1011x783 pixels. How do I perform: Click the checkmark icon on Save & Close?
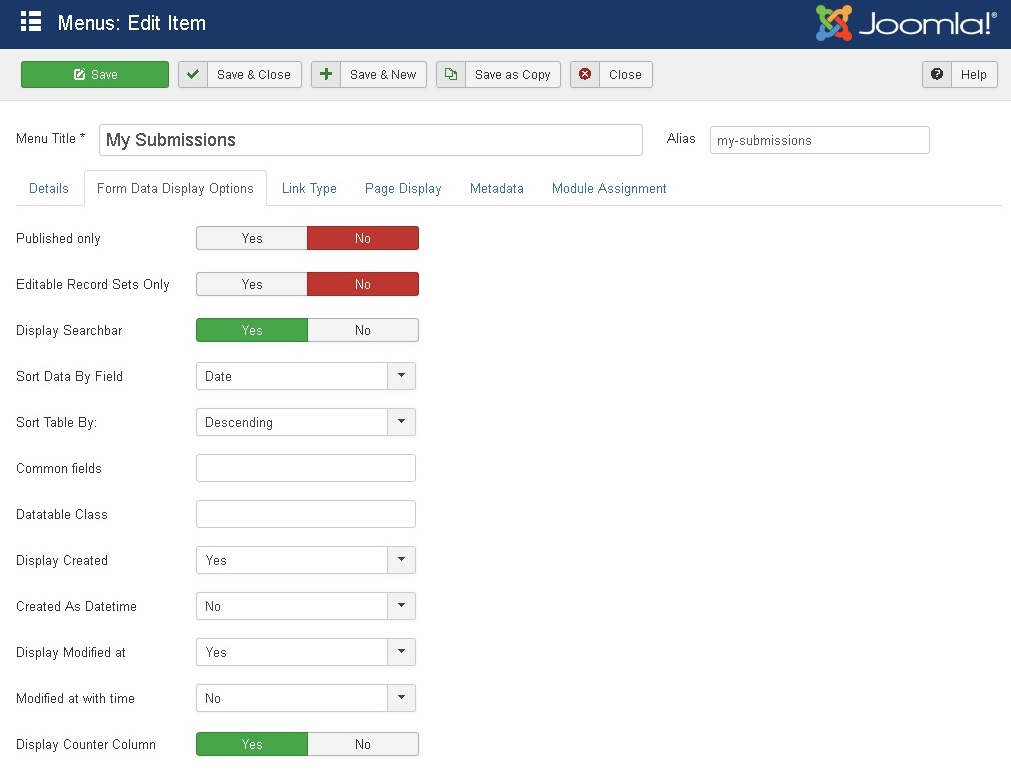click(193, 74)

+-------+

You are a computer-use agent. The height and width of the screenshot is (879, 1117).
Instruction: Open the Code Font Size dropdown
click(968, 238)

+-------+

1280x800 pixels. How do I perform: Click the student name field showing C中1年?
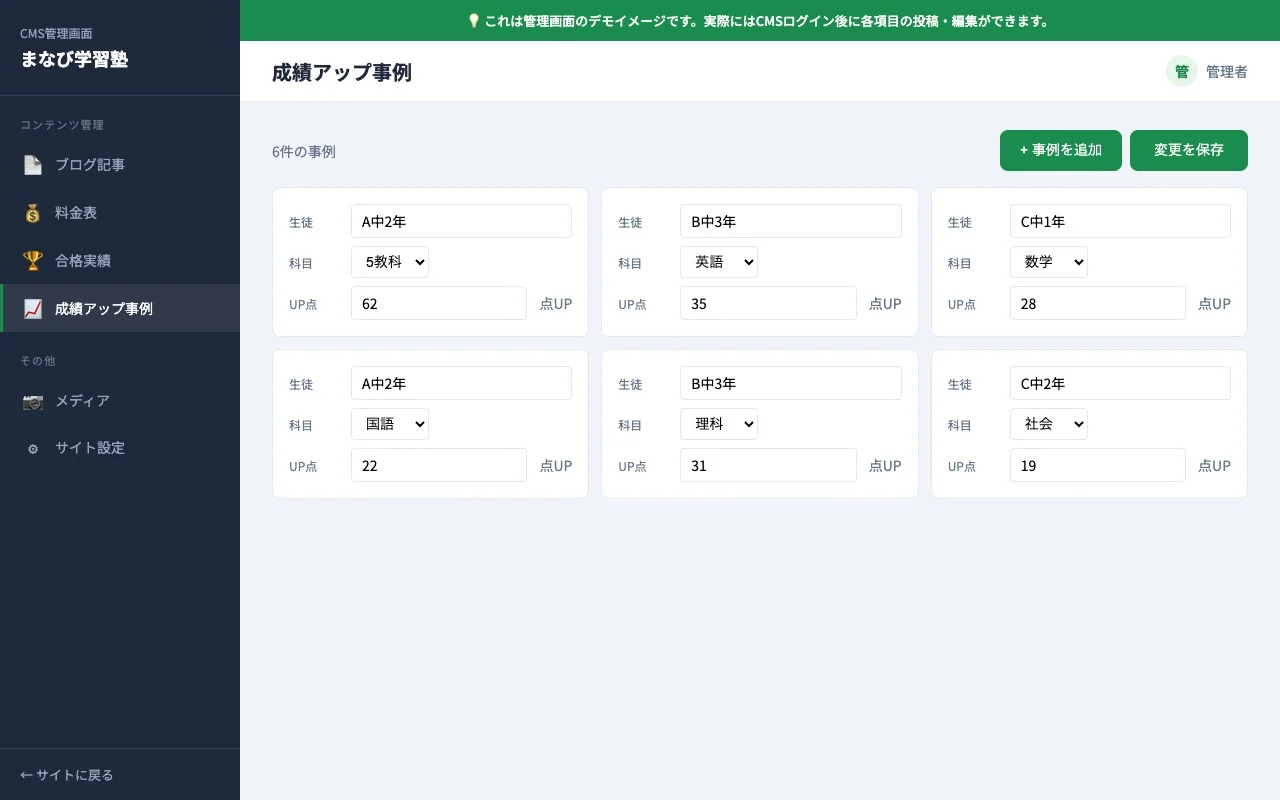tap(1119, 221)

+-------+

Directions for this task:
Report each line in the records above that contains the string "pixels", copying every such line in full.

Exercise solution:
1011x783 pixels. How do I perform: Click the checkmark icon on Save & Close?
1280x800 pixels. How do I perform: Click the student name field showing C中1年?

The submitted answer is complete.